Dave Strader sets return to broadcast booth with NHL’s Stars

By Gordon Woodworth, Chronicle News Editor

Dave Strader is getting back in the NHL broadcast booth.

The Glens Falls native and long-time hockey play-by-play man hopes to call five Dallas Stars home games in the next two weeks as he continues to fight bile duct cancer, diagnosed in June 2016.

“I’m doing well,” Strader said Monday morning in a phone interview. “I’ve responded pretty well to this last round of chemo. The first two were combinations of two drugs, and each had their problem, and this is a single drug that I’ve responded pretty well to…

“Everything started to fall into place when I had my most recent appointments and tests and a couple of treatments and I felt well enough and we started to have the conversation about doing some games.”

Strader hopes to call five Dallas Stars games, starting with Tampa Bay on Saturday, Feb. 18, with Daryl “Razor” Reaugh, who has been handling play-by-play for the Stars in Strader’s absence.

“Then I’ll call the game on the 24th against Arizona, which is ironically my 62nd birthday. The Feb. 26th game against the Bruins is an NBC game…so we will be on radio only for that one. On Feb. 28th the Stars host Pittsburgh, and then on March 2nd they host the Islanders. That’s the plan, if I feel well enough to do those five home games.”

Strader says he can’t wait to get back in the booth.
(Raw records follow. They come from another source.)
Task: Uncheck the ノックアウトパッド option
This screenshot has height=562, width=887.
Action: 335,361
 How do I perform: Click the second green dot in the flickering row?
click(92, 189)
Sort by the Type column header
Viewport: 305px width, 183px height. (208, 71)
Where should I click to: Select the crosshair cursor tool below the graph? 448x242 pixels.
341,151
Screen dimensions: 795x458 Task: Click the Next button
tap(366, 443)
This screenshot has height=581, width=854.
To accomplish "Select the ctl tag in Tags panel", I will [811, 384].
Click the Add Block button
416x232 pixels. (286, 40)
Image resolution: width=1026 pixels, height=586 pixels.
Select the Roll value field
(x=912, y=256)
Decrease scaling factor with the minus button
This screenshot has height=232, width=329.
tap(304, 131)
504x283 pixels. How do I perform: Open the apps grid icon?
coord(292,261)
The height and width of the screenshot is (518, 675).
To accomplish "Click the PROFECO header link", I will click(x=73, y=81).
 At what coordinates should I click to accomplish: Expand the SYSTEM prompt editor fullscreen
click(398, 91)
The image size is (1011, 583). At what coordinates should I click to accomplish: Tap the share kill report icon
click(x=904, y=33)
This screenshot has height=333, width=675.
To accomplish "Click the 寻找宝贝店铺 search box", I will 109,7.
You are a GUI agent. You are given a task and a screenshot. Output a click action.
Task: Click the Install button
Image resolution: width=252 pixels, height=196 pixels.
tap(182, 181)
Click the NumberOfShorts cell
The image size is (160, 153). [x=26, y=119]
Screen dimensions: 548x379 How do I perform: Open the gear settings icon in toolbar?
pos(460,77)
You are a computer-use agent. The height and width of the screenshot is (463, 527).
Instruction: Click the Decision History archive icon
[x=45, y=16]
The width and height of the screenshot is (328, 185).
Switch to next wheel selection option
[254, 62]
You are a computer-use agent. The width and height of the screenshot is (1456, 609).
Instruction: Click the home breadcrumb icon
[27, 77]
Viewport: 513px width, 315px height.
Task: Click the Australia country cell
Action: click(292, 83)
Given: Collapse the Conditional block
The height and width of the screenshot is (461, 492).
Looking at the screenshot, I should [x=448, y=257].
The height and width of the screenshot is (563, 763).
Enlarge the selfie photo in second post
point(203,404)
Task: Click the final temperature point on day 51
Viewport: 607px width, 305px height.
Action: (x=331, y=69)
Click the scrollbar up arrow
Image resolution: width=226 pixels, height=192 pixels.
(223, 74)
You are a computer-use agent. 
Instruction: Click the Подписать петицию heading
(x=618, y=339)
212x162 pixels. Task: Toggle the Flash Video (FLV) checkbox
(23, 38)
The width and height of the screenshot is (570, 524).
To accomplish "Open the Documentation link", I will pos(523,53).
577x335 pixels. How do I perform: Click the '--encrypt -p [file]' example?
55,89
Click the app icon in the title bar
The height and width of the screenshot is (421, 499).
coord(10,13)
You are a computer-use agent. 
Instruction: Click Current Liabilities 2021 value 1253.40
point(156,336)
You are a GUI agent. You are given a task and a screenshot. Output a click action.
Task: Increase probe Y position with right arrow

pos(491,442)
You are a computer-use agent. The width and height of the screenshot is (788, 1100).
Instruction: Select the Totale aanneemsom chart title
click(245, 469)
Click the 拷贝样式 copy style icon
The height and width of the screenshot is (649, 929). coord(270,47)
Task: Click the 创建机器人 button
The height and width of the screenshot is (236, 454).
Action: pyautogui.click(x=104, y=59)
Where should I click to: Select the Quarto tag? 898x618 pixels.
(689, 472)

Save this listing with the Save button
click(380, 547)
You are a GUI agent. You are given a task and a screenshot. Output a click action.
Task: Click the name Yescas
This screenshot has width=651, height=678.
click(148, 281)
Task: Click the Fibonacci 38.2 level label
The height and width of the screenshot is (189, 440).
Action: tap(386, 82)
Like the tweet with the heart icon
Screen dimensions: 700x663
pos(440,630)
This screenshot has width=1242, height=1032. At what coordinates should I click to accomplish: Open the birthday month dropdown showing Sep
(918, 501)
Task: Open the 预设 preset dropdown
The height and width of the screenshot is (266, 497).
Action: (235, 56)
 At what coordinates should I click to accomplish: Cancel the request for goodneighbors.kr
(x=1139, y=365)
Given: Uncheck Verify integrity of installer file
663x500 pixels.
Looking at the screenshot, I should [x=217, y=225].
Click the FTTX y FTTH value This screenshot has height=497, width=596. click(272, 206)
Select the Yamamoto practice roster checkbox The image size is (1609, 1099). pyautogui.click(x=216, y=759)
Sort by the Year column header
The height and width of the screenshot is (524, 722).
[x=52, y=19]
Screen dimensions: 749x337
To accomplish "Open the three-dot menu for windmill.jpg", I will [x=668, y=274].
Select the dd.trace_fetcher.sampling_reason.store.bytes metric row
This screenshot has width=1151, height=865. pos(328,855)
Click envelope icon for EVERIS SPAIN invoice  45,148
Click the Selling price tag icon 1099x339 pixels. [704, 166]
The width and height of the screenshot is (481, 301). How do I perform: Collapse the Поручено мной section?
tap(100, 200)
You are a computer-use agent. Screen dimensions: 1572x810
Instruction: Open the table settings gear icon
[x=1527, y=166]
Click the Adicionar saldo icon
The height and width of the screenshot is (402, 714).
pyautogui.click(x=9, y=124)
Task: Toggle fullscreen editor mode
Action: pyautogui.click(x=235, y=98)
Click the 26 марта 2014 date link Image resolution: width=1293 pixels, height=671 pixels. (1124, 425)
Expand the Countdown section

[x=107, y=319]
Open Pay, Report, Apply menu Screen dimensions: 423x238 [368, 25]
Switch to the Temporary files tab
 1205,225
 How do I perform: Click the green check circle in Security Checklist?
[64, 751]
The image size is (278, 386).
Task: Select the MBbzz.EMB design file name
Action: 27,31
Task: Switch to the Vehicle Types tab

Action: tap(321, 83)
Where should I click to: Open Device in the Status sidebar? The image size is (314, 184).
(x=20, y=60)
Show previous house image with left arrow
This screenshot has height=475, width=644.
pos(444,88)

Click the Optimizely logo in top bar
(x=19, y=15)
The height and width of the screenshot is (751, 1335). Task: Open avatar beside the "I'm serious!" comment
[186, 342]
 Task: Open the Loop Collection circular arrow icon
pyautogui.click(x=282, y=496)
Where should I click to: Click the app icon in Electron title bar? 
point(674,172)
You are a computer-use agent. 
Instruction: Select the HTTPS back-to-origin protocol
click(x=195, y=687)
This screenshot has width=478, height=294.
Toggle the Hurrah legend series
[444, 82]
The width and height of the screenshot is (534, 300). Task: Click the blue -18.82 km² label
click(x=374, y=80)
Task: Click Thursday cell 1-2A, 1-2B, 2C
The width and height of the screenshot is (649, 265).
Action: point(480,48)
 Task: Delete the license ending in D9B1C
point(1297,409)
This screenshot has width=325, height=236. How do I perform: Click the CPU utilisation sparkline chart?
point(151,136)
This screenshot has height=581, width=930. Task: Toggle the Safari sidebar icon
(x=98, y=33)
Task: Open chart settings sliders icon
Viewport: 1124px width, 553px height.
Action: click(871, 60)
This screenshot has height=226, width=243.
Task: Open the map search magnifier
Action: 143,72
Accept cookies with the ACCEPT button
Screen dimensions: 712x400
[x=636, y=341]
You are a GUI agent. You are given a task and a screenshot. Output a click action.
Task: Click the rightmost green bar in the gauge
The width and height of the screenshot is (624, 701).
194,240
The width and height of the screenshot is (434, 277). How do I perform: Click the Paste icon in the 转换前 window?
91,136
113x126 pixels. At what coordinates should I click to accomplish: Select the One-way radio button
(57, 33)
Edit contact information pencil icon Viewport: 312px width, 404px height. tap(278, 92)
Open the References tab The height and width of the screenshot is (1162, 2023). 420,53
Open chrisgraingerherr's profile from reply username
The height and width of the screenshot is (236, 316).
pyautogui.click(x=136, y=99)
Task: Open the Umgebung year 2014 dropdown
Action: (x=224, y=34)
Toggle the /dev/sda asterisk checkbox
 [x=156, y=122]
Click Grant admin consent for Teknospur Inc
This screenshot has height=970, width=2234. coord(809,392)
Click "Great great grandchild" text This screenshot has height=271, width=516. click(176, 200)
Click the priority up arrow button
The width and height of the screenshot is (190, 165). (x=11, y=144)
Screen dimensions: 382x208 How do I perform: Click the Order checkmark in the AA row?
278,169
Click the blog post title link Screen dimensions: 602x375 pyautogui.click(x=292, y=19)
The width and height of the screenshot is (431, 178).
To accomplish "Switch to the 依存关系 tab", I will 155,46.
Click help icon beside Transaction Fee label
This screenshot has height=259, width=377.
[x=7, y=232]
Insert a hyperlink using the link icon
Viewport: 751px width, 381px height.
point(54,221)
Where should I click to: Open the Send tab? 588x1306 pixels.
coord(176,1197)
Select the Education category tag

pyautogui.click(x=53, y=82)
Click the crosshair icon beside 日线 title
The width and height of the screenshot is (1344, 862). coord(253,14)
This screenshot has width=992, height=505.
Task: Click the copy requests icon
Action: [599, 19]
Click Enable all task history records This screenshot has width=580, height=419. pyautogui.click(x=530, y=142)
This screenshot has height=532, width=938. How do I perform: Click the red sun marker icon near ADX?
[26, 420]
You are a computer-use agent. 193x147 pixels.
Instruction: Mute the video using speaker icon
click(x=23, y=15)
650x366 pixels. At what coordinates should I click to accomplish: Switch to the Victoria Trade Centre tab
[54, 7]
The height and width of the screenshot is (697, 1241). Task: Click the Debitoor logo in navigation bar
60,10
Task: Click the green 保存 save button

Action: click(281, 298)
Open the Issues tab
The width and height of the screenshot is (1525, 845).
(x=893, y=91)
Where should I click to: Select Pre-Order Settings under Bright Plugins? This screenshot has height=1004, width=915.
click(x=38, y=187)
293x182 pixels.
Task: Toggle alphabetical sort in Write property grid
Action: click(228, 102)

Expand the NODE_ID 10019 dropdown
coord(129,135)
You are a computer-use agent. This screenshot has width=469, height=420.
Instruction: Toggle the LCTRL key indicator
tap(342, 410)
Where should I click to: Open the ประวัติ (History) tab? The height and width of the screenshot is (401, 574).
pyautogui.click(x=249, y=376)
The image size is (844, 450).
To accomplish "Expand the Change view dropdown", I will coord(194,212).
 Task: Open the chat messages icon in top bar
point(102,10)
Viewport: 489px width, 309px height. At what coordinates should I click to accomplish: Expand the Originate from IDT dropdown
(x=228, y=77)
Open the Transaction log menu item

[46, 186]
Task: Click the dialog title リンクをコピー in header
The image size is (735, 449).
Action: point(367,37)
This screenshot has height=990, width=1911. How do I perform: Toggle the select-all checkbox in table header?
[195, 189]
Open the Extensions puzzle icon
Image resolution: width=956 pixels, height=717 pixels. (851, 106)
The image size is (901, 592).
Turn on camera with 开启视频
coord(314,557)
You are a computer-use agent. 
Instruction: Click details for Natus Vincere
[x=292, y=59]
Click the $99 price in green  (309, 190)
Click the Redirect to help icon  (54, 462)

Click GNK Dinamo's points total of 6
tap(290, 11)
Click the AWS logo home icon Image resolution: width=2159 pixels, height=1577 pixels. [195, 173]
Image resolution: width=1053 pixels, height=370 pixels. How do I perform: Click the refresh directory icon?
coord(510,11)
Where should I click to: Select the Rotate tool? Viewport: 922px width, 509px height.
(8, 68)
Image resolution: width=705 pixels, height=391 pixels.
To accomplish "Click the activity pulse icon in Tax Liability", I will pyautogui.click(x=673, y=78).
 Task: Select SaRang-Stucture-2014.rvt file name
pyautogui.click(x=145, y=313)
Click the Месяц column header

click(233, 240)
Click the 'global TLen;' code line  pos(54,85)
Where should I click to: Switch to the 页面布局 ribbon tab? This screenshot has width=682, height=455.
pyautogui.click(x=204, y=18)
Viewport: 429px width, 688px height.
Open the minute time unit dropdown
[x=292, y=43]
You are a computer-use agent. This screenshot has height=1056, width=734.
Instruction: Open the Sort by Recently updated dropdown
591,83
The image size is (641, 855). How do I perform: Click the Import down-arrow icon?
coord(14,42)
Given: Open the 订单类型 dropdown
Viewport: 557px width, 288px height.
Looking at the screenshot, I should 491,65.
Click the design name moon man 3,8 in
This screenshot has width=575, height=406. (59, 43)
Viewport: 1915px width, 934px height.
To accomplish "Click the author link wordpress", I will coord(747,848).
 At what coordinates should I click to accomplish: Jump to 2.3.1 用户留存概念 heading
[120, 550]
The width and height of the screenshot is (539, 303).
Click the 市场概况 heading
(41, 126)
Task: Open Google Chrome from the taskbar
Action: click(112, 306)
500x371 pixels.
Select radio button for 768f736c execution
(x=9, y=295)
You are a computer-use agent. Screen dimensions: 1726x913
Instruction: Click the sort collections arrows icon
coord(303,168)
“I first got that feeling [in late November] when I visited Detroit to see the last game that Dallas would play at Joe Louis Arena. It just felt so good to be around the team and be around hockey. I didn’t feel well enough then to call a game but just to think that I’m going to get back and do some games…We’ll see how it goes…I’ll come back to the Northeast and kind of reassess because I’ve got some appointments in March, and then we’ll see how it goes from there.”

What are his emotions?

“I think I might be nervous in the sense of am I going to be able to finish the game? Will my voice hold up? I haven’t called a game since Game 7 of the Dallas-St. Louis series on the 9th or 10th of May. There could be a little bit of rust there.

“…I’ve been watching and listening to all of these games, so it should be fairly easy to get back in the groove. There will be some nerves, for sure.

“There have been many times that I have thought that that Game 7 I did last May was the last game I’d call, so when all of this came together and I was going to have an opportunity to call some games, I said we’ve got to do this.

“And my doctor at St. Peter’s was great. He said absolutely, we’ll take a break from the chemo. He said it’s just as important that I have that kind of therapy, if you will, as well as what we are doing medically. It’s a good time to take a break. I’m feeling well, so we’re going to move ahead with it.”

Strader said the outpouring of support from Dallas fans “has been huge in terms of helping both me and Colleen get through this.

“All of the support has been helpful, from family and friends, the medical people locally in Glens Falls and St. Peter’s and Mass General, it’s all helped. The hockey community has been unbelievable, and I wasn’t surprised to hear from a lot of Michigan people who are Red Wing fans who remember my years there with Mickey Redmond.

“I heard from Florida fans from my time there, Arizona fans, but only having one year to bond with the Dallas fans, I didn’t quite expect the level of love and support and prayers that I got.”

Strader started his hockey broadcasting career with the Adirondack Red Wings in 1979. He went on to jobs with the Detroit Red Wings and NBC before joining the Dallas Stars for the 2015-16 season.